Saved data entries
★ ★ ★ ★ ★

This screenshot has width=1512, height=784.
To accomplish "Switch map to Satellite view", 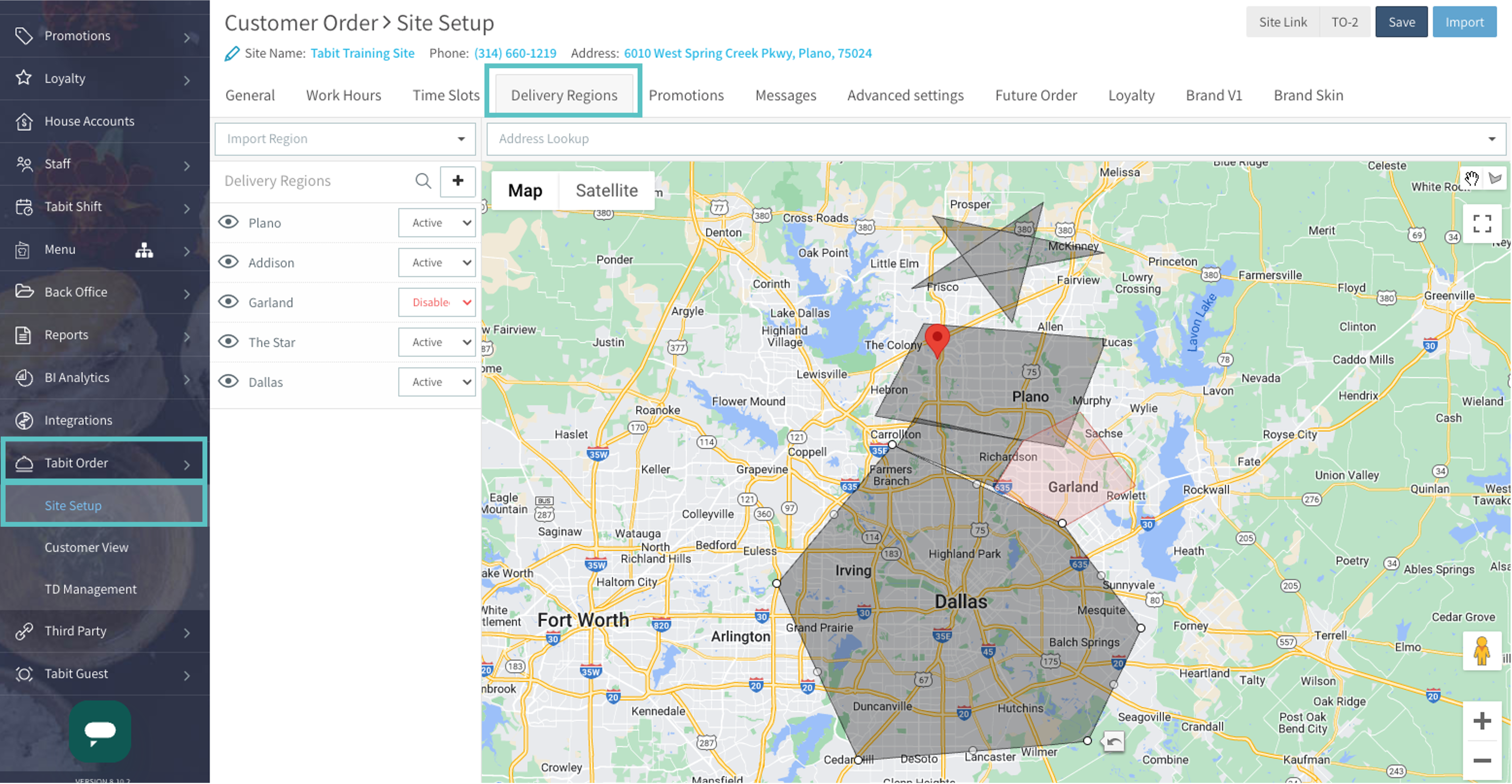I will [606, 191].
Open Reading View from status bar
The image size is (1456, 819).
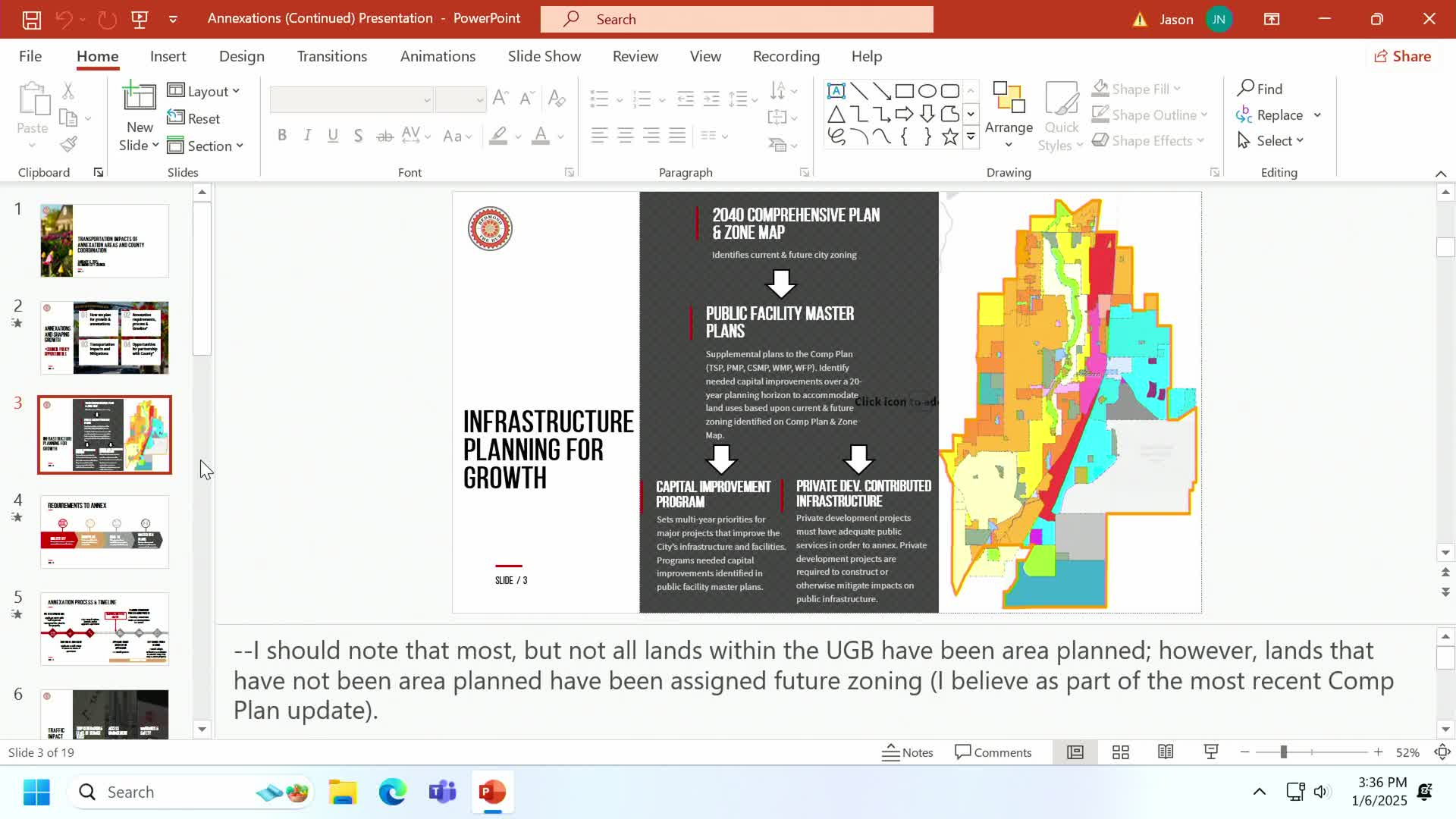(x=1166, y=752)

★ ★ ★ ★ ★

Beginning with the line where "Open Reading View from status bar" appears, transcribe the records above word for word through their last line, and include no pictures.

Open Reading View from status bar
The image size is (1456, 819).
(x=1166, y=752)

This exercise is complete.